The proposed schedule gives teachers who are new to the district a long-term reason to stay, said union spokesman Clay Good, because they can plan their finances based on movement through the schedule.
The proposed contract also increases the school district's payment for teachers' health insurance premiums from $496 a month per person to $550 in the first year. In the contract's second year, the school district also would spend more on teachers' health insurance premiums if the state increases its per-pupil funding to the school district.
Altogether, the proposed agreement would cost the school district an additional $726,000 in salaries and $140,000 in health insurance premiums in the first year, and $600,000 in salaries in the second year, Bader said.
Bader has said the contract can be afforded under the current budget and it wouldn't require layoffs. Under a new state funding formula, Juneau will get about $650,000 more this school year than it would have under the previous formula. The school district's operating budget is about $38 million.
The proposed contract also reduces teachers' required work days from 183 a year to 182, and it removes language that devoted two days to classroom preparation and student assessment. Instead, Bader said he would recommend the School Board increase the number of days teachers spend with students from 180 to 181.

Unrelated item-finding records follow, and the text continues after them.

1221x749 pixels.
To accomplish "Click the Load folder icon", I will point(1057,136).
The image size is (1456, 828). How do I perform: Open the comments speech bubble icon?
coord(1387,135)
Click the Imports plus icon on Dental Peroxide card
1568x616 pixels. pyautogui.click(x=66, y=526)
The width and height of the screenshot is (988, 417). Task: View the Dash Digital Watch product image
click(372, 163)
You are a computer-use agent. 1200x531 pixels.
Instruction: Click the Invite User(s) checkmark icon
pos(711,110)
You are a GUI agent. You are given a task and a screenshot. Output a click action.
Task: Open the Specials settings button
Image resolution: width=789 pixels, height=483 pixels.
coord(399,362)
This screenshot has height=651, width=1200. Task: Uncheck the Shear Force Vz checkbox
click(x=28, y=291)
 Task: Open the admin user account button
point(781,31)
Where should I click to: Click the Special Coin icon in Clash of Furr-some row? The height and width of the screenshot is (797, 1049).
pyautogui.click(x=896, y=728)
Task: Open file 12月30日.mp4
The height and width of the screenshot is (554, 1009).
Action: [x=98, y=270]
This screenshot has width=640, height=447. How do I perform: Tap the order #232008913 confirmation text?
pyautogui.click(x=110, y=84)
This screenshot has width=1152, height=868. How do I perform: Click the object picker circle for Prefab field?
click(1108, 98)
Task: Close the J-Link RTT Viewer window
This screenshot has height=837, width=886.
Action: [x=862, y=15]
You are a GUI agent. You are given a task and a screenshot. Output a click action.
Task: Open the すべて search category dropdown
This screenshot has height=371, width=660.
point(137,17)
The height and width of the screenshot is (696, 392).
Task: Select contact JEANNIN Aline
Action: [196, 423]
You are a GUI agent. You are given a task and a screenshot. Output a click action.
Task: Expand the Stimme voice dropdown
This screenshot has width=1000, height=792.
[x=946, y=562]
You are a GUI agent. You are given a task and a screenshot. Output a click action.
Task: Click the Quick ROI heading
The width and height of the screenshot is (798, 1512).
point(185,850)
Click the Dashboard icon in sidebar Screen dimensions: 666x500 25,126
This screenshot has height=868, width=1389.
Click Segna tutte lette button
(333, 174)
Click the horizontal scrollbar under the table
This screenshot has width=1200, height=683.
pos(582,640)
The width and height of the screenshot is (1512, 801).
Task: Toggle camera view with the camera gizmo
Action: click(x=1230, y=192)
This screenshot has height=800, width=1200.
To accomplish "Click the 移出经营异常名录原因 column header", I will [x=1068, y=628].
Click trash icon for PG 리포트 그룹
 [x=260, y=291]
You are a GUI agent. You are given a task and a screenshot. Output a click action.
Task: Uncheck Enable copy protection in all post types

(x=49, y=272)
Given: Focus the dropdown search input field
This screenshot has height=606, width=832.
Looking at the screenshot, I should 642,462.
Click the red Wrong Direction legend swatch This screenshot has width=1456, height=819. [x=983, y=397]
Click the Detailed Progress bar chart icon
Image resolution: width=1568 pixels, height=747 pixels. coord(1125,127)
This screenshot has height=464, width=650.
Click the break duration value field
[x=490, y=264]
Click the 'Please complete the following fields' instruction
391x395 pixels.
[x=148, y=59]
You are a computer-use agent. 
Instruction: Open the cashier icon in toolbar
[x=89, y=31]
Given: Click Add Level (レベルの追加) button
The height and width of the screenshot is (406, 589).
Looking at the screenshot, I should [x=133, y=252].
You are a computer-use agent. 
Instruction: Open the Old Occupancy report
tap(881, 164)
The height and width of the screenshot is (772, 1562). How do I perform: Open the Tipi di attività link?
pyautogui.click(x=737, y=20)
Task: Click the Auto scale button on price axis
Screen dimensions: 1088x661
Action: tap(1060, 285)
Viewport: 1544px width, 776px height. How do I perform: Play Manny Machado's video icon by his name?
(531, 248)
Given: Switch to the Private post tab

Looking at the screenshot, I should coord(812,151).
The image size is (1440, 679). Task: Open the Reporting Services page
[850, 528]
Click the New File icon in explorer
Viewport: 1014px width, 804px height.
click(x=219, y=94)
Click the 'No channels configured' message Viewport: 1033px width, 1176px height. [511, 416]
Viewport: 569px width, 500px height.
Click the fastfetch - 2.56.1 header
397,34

Teachers met today at Dzantik'i Heeni Middle School to discuss the contract, but a vote to ratify or reject it isn't expected until a week from now, Good said.
The union has to explain a complicated contract to teachers, one in which many rates on the salary schedule actually are lower than before, but in which all current teachers will get more pay than last year.
That's because every teacher employed last school year would be placed on the salary schedule at a pay of at least 4.5 percent more this year. They also are entitled to move up the schedule for more experience or college credits, which would result in a pay increase higher than 4.5 percent for some teachers. The average pay increase would be about 5.7 percent, Degener told the teachers.
In the contract's second year, the rates on the salary schedule go up by 1 percent. Eligible teachers also advance a step for experience and to a higher pay column if they have earned enough graduate credits.